►
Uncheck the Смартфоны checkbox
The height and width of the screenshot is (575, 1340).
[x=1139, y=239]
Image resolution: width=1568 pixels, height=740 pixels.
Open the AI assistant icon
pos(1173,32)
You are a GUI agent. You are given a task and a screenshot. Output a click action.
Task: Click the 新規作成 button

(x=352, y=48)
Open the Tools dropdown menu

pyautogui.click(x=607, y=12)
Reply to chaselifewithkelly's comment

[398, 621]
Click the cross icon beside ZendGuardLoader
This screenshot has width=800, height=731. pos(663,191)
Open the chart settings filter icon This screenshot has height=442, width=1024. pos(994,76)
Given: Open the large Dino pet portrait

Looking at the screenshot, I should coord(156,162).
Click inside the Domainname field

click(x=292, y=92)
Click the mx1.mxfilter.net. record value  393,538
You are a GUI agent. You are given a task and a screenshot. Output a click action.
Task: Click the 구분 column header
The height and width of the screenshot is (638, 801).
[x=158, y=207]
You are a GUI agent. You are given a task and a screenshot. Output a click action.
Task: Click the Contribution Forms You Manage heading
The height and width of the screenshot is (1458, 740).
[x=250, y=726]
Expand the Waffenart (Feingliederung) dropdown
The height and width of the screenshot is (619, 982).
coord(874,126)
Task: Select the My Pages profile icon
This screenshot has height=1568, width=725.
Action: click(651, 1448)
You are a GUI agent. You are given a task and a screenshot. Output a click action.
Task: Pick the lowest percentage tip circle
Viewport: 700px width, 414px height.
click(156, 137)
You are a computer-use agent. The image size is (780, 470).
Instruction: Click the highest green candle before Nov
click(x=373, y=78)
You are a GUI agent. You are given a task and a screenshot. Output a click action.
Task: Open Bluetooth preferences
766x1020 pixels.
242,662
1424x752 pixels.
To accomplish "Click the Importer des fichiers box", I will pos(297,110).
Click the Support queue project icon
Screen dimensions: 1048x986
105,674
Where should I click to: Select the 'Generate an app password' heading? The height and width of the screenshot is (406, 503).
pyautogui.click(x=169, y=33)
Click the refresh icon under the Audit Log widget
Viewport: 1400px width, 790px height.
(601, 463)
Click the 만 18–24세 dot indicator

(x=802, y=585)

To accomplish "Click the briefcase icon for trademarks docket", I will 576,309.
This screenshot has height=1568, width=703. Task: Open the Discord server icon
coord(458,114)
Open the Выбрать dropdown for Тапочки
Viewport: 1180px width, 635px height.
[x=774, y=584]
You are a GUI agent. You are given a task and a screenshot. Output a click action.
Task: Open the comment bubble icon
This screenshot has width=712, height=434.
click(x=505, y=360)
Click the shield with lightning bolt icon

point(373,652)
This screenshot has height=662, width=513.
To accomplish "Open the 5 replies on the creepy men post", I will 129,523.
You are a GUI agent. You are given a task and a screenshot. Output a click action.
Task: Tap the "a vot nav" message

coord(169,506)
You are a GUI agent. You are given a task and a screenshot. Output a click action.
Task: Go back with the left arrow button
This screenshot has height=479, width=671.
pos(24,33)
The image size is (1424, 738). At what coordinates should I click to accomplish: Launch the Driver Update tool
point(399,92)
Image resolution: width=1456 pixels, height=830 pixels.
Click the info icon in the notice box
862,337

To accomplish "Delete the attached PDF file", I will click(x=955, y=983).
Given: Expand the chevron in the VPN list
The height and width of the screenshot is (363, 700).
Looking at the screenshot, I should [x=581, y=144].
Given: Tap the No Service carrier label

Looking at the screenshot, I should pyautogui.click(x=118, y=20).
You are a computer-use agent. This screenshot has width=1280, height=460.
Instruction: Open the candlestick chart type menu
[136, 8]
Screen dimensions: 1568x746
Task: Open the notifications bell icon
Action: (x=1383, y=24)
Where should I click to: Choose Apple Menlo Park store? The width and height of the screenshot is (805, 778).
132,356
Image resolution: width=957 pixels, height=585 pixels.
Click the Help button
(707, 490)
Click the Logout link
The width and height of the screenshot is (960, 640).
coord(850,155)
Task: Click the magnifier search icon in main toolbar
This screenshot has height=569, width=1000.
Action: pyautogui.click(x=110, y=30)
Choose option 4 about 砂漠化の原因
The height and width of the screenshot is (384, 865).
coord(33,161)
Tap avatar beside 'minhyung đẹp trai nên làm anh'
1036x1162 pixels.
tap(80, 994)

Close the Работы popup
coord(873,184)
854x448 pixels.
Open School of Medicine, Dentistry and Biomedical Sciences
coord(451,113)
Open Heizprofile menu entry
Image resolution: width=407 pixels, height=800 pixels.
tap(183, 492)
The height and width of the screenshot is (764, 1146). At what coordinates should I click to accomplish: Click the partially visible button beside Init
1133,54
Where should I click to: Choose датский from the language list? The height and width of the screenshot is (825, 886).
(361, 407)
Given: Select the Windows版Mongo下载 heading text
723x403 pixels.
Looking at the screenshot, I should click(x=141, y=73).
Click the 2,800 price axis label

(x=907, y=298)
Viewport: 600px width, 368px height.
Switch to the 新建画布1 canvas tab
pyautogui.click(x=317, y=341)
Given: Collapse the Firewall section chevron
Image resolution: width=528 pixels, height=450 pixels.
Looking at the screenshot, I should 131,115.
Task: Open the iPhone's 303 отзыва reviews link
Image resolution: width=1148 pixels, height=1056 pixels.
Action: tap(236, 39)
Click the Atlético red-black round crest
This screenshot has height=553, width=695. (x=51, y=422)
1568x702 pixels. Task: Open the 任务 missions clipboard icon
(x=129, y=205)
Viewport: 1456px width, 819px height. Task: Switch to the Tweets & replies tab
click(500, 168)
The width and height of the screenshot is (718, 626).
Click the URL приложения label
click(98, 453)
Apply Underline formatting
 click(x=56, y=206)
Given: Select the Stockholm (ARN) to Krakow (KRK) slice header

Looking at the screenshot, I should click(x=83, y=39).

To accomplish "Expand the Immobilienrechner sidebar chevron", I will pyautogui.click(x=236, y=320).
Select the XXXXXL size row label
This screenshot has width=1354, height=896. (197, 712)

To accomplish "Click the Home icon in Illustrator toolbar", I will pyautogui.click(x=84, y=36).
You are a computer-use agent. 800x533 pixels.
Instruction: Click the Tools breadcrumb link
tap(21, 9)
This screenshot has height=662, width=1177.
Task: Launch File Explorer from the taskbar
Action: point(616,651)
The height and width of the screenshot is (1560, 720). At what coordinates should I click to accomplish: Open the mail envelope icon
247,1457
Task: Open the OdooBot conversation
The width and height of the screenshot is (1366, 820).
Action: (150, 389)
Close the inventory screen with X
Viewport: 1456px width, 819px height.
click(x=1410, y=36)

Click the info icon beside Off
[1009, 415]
◄
### Your objective
Within the material above, extract exactly the lines that start at the line containing "Image resolution: width=957" and stop after the line containing "Choose option 4 about 砂漠化の原因", and only those.

### Solution to this task
Image resolution: width=957 pixels, height=585 pixels.
Click the Help button
(707, 490)
Click the Logout link
The width and height of the screenshot is (960, 640).
coord(850,155)
Task: Click the magnifier search icon in main toolbar
This screenshot has height=569, width=1000.
Action: pyautogui.click(x=110, y=30)
Choose option 4 about 砂漠化の原因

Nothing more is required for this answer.